Apple's integration of an on-device language model in macOS 26 (Tahoe) marks a significant step toward privacy-focused, offline AI capabilities. The release of apfel makes this powerful technology accessible to developers and users, enabling new applications and interactions without relying on cloud services. This development signals a shift toward more secure, local AI solutions in the tech industry, with potential benefits for consumers seeking privacy and performance.

Key Takeaways

Apple ships an on-device LLM

Starting with macOS 26 (Tahoe), every Apple Silicon Mac includes a language model as part of Apple Intelligence. Apple exposes it through the FoundationModels framework - a Swift API that gives apps access to SystemLanguageModel . All inference runs on the Neural Engine and GPU. No network calls, no cloud, no API keys. The model is just there.

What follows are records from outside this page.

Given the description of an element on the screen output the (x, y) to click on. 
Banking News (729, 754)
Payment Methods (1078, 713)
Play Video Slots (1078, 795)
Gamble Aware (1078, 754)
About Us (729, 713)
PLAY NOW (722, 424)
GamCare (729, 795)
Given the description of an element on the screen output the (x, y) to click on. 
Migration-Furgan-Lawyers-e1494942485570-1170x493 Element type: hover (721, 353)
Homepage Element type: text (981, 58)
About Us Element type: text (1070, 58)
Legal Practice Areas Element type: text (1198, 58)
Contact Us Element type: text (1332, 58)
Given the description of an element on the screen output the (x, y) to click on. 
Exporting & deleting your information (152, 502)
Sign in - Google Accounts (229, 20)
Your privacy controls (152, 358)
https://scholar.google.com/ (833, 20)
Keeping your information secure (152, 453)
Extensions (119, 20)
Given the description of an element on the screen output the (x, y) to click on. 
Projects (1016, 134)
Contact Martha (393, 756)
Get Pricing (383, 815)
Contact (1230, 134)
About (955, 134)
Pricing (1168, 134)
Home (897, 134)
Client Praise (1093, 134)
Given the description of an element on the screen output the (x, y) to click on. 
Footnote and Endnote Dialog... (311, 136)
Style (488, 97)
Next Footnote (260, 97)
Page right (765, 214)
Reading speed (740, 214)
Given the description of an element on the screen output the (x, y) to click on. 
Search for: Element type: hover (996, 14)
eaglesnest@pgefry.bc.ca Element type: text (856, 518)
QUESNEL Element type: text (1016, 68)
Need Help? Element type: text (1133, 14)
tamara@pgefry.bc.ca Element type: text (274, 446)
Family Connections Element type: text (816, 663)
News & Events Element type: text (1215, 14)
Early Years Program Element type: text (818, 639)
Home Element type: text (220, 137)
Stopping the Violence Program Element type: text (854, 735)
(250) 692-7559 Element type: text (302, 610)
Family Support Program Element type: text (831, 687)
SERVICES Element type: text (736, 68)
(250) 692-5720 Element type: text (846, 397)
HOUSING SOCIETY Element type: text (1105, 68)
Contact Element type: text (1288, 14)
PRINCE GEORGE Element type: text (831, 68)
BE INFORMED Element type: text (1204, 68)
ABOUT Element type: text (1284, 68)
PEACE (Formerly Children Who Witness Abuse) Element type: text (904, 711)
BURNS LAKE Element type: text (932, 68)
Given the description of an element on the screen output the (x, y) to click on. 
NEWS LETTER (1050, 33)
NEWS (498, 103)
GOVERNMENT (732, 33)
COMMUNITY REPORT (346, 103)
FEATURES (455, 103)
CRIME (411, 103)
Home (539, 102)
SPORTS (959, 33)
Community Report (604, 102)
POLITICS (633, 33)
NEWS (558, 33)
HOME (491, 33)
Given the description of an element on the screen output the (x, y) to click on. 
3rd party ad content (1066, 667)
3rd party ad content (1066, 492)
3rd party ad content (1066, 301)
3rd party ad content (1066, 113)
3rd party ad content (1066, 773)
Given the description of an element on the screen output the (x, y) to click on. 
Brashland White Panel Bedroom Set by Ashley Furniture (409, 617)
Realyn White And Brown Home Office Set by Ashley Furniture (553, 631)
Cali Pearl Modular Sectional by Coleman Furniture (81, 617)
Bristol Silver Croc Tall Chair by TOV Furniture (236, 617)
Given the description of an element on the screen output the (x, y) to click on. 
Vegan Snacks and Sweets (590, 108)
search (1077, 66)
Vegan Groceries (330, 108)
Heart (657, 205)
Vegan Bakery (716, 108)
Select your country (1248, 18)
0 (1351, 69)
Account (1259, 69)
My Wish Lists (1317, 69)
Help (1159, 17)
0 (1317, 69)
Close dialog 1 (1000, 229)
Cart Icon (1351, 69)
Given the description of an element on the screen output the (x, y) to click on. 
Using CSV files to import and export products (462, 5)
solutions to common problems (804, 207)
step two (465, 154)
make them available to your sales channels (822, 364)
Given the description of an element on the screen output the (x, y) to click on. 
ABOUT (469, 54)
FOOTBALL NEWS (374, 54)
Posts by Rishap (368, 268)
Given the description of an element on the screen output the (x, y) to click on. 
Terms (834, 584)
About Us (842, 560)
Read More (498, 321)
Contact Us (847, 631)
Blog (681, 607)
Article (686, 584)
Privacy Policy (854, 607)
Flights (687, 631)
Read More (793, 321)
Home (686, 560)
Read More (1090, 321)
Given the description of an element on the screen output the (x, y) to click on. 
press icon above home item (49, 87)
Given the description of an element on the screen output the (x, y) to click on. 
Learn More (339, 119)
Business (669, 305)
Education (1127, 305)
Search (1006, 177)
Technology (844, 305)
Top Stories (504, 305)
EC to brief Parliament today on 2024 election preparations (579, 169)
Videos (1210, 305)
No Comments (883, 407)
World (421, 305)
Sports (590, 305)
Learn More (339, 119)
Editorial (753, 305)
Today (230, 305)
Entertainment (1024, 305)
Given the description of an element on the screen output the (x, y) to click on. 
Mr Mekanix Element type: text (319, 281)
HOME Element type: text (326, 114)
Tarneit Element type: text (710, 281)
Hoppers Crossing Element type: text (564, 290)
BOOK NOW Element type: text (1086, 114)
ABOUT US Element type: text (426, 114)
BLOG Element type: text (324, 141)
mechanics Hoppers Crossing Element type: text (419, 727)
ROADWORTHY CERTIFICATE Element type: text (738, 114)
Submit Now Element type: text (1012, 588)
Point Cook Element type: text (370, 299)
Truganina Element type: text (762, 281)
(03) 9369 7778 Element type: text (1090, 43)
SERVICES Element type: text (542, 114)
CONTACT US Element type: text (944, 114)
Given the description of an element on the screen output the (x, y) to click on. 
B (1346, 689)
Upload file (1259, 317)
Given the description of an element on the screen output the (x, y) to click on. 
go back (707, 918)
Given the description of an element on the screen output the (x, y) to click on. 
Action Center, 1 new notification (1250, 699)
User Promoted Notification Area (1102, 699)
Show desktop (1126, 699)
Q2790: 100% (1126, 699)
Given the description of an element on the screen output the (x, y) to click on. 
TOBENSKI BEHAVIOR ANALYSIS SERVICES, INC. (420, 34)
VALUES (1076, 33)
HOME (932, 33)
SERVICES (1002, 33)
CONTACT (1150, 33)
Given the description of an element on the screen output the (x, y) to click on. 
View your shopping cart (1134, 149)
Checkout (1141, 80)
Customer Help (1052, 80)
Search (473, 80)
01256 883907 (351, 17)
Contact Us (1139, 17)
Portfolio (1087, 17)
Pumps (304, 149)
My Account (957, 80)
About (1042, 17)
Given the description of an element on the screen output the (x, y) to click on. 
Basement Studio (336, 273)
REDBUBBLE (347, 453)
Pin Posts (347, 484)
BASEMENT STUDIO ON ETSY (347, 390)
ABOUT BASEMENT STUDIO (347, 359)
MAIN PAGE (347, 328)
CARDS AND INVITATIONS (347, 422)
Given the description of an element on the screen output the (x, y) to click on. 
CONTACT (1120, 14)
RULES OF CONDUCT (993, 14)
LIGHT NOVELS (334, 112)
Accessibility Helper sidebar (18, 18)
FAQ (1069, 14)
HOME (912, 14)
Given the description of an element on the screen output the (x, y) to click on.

But Apple only uses it for Siri

Out of the box, the on-device model powers Siri, Writing Tools, and system features. There is no terminal command, no HTTP endpoint, no way to pipe text through it. The FoundationModels framework exists, but you need to write a Swift app to use it. That is what apfel does.

What apfel adds

apfel is a Swift 6.3 binary that wraps LanguageModelSession and exposes it three ways: as a UNIX command-line tool with stdin/stdout, as an OpenAI-compatible HTTP server (built on Hummingbird), and as an interactive chat with context management.